PROBLEM STATEMENT:
In the material below, reproduce word for word the lines from the one with "The height and width of the screenshot is (310, 285)." to the one with "Action: coord(25,353)", both included.

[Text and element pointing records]

────────────────

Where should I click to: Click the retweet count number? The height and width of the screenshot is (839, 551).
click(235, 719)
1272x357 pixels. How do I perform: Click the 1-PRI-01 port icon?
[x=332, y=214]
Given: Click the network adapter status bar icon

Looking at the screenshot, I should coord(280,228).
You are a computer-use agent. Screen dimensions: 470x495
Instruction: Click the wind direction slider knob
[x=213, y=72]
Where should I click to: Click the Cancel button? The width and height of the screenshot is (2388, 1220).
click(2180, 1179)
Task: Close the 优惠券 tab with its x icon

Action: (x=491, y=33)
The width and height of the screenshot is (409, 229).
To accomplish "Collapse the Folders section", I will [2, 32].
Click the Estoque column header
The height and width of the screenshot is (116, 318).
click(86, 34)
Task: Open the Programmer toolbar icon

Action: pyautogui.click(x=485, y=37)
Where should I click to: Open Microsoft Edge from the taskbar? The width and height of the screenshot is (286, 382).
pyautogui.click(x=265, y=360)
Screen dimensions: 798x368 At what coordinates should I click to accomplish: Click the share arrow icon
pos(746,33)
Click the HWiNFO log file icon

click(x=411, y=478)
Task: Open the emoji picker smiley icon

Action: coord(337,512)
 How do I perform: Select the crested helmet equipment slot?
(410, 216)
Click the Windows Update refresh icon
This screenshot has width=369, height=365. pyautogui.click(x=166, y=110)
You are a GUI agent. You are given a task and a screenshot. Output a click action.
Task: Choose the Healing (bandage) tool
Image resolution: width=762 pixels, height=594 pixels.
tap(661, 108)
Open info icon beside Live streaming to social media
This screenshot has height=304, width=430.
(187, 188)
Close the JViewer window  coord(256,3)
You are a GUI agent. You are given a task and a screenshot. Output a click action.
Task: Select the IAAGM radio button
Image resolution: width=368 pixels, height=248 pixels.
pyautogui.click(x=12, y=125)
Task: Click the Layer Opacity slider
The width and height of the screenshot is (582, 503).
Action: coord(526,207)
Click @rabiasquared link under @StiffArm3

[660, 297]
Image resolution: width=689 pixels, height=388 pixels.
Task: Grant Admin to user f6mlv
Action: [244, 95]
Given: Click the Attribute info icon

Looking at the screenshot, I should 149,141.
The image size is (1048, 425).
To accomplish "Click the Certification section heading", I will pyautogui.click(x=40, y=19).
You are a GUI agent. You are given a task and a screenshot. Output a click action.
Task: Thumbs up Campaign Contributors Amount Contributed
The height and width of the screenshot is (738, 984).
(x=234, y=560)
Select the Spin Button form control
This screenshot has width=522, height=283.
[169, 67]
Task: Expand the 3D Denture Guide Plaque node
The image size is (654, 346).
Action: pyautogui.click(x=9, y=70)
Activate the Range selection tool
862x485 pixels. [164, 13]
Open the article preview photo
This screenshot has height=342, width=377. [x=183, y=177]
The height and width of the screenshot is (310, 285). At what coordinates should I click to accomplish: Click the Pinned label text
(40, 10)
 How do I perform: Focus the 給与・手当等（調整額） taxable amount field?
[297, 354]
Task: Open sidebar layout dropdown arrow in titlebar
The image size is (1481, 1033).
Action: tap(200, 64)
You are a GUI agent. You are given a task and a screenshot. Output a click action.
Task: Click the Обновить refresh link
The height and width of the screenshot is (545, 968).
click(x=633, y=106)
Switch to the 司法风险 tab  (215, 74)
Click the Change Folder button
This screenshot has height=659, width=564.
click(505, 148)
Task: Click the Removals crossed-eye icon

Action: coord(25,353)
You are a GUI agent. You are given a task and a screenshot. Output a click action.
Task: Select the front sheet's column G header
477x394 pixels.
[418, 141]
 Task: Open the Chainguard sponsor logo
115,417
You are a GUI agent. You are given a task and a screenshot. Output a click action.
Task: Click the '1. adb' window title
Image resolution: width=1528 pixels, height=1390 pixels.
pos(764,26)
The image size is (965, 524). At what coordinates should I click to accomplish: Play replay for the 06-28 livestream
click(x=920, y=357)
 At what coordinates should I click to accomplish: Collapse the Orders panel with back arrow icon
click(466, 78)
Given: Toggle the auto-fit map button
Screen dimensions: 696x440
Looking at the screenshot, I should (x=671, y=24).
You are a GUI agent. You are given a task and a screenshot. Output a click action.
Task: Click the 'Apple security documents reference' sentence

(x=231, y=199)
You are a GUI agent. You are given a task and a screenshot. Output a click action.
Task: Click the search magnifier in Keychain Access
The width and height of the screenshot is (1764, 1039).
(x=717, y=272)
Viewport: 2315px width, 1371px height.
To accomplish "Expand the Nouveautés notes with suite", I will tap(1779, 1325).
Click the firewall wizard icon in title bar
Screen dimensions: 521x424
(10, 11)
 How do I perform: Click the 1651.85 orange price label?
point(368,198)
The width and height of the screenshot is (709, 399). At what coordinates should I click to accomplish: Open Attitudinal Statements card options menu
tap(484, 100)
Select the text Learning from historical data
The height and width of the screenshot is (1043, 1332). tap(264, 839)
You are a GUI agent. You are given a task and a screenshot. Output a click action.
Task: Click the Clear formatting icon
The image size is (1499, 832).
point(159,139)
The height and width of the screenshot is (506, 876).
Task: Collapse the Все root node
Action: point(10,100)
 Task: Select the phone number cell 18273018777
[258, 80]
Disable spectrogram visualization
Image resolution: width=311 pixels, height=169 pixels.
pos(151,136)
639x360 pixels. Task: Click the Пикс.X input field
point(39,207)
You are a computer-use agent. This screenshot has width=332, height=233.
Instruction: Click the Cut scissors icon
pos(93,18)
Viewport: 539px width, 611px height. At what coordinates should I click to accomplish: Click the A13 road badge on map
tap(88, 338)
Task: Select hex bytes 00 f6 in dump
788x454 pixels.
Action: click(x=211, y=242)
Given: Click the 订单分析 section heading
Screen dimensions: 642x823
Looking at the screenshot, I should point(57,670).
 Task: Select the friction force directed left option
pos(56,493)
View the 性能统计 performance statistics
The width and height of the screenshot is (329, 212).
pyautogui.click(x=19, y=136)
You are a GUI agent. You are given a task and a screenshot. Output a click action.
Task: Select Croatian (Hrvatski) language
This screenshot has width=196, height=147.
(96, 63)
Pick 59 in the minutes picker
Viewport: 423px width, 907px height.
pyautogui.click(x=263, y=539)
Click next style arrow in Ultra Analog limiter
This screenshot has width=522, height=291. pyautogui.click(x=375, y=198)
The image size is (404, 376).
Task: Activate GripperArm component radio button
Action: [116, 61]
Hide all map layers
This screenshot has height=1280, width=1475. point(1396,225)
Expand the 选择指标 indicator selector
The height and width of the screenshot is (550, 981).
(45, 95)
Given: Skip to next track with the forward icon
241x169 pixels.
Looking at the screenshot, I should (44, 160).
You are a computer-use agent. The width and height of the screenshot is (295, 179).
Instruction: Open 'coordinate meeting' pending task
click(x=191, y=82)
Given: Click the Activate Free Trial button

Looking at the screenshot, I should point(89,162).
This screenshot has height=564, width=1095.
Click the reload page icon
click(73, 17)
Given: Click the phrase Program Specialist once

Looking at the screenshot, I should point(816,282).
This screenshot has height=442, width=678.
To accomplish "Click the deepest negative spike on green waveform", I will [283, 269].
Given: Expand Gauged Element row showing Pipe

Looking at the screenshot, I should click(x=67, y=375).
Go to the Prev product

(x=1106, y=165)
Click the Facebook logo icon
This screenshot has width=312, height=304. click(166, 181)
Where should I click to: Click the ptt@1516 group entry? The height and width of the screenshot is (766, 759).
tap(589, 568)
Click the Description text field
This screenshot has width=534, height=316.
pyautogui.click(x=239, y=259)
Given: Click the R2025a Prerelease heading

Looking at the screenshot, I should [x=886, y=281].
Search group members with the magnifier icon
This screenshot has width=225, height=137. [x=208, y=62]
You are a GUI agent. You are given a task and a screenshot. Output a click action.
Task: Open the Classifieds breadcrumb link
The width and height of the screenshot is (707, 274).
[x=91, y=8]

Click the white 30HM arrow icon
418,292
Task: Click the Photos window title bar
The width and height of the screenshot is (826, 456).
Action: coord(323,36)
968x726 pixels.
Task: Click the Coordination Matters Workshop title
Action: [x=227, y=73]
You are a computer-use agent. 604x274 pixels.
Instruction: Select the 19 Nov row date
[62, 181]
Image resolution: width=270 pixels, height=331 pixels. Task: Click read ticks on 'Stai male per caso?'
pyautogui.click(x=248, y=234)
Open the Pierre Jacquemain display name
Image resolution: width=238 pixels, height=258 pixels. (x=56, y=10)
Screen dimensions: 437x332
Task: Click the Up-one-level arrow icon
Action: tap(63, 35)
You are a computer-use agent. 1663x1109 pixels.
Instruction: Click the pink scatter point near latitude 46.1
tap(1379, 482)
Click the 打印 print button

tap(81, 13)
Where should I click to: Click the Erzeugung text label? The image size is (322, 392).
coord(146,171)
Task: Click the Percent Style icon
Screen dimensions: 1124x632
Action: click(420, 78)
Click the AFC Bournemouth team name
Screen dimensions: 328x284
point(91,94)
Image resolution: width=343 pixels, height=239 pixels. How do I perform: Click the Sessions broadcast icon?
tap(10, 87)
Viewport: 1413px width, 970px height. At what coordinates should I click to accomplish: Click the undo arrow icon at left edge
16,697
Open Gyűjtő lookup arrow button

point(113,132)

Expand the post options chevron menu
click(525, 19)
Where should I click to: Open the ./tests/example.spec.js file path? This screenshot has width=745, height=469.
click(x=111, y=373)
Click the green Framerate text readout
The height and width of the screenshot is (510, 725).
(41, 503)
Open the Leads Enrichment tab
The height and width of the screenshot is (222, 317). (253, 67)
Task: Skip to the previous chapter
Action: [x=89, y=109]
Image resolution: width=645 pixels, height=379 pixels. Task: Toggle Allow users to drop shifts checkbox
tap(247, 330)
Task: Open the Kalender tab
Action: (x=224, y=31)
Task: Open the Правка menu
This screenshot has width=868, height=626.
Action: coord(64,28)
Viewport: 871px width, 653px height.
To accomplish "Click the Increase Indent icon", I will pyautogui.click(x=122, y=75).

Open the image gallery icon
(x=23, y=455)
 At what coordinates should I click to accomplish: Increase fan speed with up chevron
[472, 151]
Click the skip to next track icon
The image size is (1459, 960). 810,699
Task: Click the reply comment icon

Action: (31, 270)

────────────────

ANSWER FOR THIS EXERCISE:
The height and width of the screenshot is (310, 285). At what coordinates should I click to accomplish: Click the Pinned label text
(40, 10)
 How do I perform: Focus the 給与・手当等（調整額） taxable amount field?
[297, 354]
Task: Open sidebar layout dropdown arrow in titlebar
The image size is (1481, 1033).
Action: tap(200, 64)
You are a GUI agent. You are given a task and a screenshot. Output a click action.
Task: Click the Обновить refresh link
The height and width of the screenshot is (545, 968).
click(x=633, y=106)
Switch to the 司法风险 tab  (215, 74)
Click the Change Folder button
This screenshot has height=659, width=564.
click(505, 148)
Task: Click the Removals crossed-eye icon

Action: coord(25,353)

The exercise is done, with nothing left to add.